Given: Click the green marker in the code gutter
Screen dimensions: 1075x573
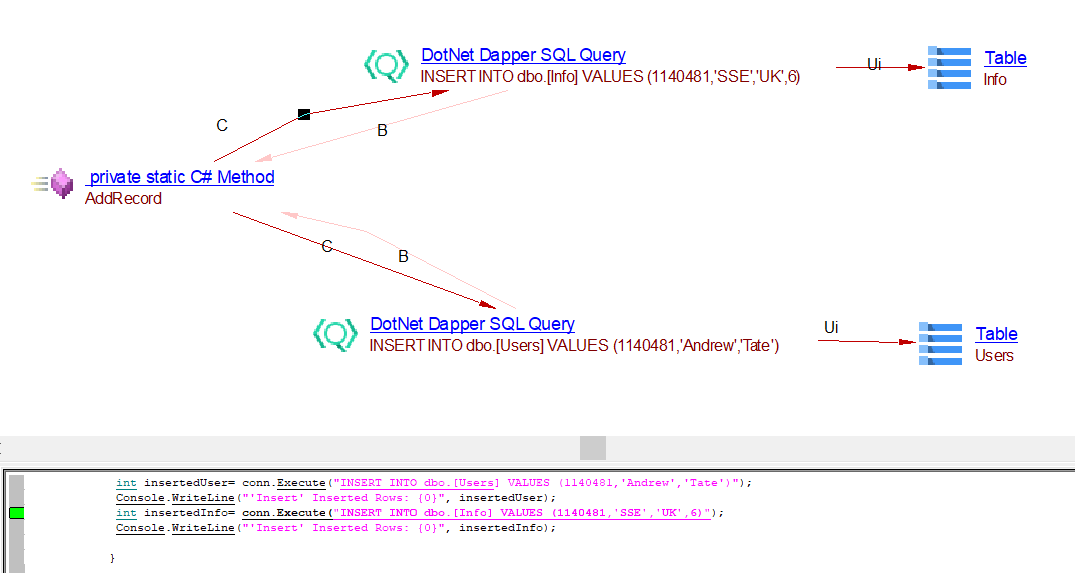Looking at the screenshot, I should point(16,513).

-- -- --

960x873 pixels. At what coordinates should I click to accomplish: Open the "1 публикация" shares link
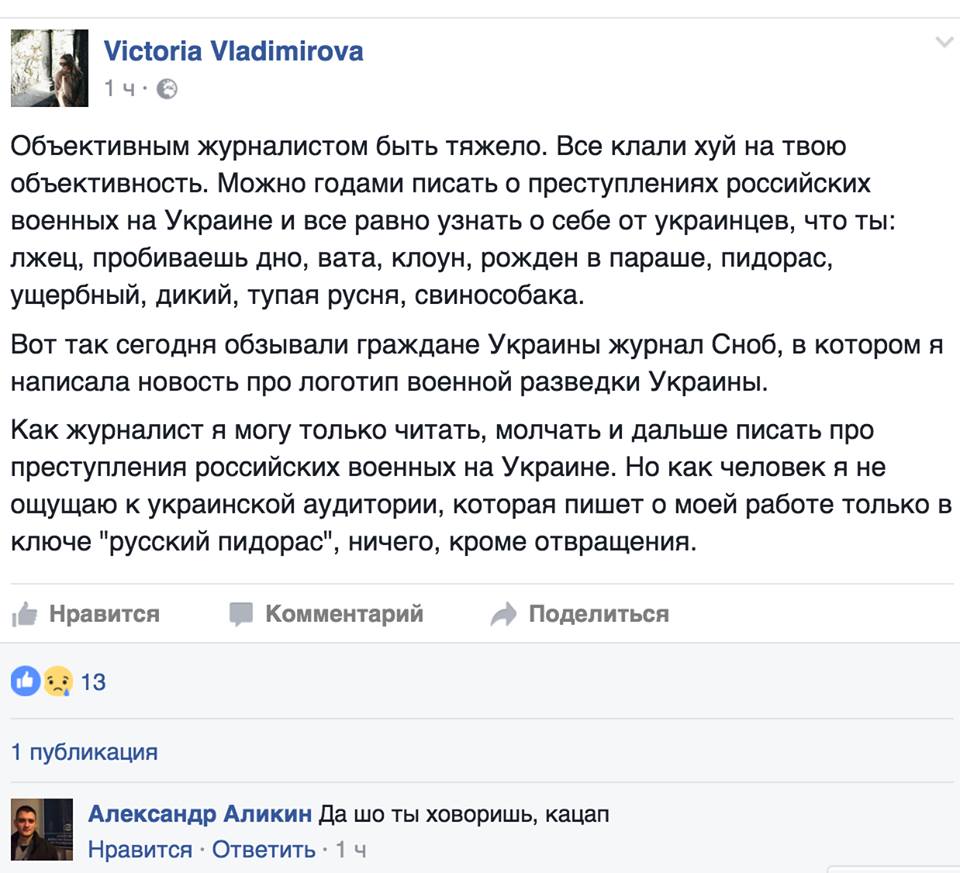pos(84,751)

-- -- --

Copy the records starting at the line that has "960x873 pixels. At" and stopping after the line that has "pos(84,751)", substituting "point" for "coordinates" and changing nothing else. Leave the pictures out.

*Task output*
960x873 pixels. At what point should I click to accomplish: Open the "1 публикация" shares link
pos(84,751)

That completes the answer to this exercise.